Can you turn the lines of the items, from the very first one through the line containing "[x=1459, y=35]" (both included), into a JSON list of strings, one string per line and no blank lines?

_Record list_
☆ ☆ ☆ ☆ ☆

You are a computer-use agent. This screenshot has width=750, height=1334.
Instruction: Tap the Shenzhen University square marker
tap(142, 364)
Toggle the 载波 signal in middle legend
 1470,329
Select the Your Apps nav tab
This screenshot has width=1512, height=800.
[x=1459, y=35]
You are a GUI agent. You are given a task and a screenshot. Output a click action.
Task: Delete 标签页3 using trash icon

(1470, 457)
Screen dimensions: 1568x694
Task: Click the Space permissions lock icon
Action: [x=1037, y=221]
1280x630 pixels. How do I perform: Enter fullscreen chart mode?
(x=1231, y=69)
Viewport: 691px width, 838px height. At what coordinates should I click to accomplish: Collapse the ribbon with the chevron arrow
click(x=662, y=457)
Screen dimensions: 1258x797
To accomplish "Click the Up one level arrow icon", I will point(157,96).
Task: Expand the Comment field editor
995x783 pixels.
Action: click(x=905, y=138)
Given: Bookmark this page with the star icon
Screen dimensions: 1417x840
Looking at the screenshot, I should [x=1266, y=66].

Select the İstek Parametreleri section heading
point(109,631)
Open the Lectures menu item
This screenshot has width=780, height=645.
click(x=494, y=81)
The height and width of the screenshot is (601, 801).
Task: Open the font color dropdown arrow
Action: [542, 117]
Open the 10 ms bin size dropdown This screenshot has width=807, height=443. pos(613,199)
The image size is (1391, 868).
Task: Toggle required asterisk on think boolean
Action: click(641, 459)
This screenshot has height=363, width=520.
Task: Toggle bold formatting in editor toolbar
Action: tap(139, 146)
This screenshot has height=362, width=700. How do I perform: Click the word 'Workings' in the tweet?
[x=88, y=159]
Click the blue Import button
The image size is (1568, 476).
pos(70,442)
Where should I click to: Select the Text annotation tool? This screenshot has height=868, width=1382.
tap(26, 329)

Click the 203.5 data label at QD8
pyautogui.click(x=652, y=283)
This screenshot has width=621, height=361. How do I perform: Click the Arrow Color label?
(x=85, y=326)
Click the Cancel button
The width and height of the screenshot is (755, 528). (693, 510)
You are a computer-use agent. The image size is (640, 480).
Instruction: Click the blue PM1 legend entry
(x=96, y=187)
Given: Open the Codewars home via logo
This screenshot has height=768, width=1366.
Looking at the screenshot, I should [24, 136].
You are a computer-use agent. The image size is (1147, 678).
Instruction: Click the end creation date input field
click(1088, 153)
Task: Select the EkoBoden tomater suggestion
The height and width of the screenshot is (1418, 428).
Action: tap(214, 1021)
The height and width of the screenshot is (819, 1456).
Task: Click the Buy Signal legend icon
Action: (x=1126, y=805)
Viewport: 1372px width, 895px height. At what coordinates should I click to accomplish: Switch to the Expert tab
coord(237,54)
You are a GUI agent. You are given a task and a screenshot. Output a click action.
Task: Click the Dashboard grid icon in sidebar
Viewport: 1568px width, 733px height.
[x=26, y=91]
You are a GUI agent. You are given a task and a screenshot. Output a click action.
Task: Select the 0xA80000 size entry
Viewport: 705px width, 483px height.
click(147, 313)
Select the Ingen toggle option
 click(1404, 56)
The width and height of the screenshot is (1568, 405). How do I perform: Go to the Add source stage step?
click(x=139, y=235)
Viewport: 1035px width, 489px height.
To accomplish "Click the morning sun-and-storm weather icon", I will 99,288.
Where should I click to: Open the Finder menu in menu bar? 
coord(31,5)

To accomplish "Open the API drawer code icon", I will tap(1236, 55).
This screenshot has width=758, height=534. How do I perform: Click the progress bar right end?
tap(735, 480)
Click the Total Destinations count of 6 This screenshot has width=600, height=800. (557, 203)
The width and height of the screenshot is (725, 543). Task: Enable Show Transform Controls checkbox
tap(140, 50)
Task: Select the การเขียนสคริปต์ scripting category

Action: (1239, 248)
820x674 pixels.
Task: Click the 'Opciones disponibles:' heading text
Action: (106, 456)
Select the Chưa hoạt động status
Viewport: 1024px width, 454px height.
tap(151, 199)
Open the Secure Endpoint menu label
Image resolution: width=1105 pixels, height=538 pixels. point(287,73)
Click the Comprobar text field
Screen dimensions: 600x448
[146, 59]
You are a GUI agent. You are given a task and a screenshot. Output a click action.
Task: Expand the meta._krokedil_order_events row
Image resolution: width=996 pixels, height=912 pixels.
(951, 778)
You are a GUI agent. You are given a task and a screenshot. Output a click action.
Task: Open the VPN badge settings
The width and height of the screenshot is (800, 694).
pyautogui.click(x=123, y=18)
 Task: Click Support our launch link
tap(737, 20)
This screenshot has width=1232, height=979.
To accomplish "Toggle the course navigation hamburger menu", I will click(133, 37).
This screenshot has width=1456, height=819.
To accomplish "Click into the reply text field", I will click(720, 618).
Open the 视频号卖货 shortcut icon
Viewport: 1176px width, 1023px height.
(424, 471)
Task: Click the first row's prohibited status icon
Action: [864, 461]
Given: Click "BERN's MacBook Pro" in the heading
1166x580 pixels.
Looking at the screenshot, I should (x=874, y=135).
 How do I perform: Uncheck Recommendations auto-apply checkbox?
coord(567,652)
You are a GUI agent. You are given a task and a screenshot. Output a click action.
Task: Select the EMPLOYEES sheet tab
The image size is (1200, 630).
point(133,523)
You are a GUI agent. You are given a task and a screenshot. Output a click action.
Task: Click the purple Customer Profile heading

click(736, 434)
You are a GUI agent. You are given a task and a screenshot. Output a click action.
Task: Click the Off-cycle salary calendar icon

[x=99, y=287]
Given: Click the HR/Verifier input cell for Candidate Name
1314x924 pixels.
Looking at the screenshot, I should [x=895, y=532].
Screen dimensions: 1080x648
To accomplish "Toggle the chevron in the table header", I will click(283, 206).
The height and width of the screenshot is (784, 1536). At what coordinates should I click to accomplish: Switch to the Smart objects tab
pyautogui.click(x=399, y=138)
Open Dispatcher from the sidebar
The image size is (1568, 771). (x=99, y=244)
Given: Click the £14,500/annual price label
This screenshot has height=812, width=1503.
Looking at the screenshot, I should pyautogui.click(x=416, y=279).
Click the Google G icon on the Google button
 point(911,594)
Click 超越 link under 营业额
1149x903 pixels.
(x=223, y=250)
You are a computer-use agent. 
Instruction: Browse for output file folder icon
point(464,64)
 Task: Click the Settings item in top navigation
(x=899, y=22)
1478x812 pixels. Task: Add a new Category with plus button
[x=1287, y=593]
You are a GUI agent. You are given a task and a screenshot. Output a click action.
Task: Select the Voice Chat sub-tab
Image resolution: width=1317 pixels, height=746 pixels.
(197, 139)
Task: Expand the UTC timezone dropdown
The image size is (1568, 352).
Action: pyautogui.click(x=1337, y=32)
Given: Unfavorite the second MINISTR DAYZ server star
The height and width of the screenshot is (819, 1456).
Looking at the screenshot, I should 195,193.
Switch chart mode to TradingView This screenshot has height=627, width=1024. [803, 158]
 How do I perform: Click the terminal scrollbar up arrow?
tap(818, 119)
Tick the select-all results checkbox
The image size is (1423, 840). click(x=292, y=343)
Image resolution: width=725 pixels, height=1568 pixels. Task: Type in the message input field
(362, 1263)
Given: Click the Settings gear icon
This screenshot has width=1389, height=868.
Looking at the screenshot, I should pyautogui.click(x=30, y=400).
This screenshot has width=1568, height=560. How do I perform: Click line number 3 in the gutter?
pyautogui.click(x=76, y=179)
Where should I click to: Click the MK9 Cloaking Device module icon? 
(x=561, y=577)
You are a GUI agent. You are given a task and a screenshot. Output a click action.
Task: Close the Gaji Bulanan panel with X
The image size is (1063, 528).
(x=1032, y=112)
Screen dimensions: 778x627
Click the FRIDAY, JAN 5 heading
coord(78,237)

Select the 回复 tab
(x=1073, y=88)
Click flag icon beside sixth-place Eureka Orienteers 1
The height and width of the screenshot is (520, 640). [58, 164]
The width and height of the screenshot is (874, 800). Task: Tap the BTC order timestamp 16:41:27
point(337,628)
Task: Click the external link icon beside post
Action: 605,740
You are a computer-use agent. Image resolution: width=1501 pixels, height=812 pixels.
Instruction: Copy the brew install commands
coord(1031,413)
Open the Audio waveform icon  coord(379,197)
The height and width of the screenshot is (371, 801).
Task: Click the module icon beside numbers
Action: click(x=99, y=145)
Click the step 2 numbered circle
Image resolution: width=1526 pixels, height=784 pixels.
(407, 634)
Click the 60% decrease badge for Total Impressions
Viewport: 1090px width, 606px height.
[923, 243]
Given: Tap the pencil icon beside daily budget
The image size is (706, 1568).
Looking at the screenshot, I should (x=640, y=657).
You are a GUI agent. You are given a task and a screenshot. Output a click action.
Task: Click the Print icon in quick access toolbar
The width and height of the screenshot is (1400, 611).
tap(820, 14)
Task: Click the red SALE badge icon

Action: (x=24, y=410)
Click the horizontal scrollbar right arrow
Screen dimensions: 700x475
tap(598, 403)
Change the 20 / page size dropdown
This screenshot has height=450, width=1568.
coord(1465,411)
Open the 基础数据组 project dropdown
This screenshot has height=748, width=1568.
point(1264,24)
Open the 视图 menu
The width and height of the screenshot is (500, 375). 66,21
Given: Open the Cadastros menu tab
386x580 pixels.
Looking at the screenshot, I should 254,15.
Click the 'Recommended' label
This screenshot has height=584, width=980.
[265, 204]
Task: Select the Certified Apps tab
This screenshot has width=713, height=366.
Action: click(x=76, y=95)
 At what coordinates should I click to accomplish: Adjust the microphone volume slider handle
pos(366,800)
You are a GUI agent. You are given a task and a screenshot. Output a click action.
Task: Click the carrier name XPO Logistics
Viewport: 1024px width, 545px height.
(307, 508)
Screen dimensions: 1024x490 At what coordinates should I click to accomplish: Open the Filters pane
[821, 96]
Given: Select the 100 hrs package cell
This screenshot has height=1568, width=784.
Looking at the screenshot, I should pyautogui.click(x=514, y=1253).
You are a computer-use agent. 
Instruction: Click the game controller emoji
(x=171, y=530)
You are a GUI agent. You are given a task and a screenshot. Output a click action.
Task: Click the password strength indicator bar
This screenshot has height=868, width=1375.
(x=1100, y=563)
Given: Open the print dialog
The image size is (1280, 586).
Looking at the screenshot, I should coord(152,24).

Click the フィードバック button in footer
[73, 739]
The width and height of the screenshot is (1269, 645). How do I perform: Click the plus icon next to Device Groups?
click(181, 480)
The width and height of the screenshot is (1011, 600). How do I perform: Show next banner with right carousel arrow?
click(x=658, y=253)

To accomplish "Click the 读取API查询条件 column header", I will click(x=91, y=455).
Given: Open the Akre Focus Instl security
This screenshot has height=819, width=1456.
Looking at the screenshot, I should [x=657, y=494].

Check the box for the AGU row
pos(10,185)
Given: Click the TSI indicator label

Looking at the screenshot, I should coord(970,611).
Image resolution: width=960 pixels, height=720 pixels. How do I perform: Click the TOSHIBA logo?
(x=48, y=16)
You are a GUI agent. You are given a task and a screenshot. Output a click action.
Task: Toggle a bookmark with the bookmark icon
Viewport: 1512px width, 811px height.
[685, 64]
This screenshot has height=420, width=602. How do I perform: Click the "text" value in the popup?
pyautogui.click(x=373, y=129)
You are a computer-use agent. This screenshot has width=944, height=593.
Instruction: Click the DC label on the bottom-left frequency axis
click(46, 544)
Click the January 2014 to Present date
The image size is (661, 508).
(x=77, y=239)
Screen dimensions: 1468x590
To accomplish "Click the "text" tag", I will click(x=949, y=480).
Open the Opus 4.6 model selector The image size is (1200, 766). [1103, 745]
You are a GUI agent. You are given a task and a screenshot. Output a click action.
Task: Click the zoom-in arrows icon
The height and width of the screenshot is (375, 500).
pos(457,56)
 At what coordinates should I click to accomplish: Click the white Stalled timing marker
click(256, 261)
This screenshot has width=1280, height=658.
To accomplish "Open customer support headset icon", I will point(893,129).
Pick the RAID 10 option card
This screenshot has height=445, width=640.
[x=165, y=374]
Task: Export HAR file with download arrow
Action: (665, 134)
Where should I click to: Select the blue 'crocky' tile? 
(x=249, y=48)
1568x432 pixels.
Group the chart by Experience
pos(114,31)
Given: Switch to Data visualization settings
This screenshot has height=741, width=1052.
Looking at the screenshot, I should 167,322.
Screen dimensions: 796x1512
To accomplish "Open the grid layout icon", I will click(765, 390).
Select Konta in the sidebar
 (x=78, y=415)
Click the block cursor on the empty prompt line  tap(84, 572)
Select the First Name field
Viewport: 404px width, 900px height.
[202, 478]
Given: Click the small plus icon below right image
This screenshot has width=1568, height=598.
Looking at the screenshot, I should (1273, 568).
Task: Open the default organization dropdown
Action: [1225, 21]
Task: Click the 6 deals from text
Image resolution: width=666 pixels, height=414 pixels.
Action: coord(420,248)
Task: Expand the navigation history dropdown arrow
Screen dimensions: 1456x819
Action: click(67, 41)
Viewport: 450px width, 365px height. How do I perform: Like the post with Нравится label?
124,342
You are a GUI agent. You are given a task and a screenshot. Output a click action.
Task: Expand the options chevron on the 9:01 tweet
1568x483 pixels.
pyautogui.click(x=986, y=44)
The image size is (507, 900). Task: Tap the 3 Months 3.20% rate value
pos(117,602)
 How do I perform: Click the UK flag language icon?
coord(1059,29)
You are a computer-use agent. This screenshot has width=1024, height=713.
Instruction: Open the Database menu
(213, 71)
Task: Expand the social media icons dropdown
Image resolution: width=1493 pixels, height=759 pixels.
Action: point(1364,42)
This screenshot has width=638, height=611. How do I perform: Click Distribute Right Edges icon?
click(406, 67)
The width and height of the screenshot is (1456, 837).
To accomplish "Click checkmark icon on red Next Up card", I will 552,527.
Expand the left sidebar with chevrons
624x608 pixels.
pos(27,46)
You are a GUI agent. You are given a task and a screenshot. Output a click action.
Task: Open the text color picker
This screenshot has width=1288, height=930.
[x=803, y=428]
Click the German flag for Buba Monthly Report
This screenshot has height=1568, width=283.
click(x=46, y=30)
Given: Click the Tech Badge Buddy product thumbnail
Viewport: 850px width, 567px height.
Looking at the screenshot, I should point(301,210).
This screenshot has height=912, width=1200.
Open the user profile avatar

☆ ☆ ☆ ☆ ☆

_The completed task_
[
  "You are a computer-use agent. This screenshot has width=750, height=1334.",
  "Instruction: Tap the Shenzhen University square marker",
  "tap(142, 364)",
  "Toggle the 载波 signal in middle legend",
  " 1470,329",
  "Select the Your Apps nav tab",
  "This screenshot has width=1512, height=800.",
  "[x=1459, y=35]"
]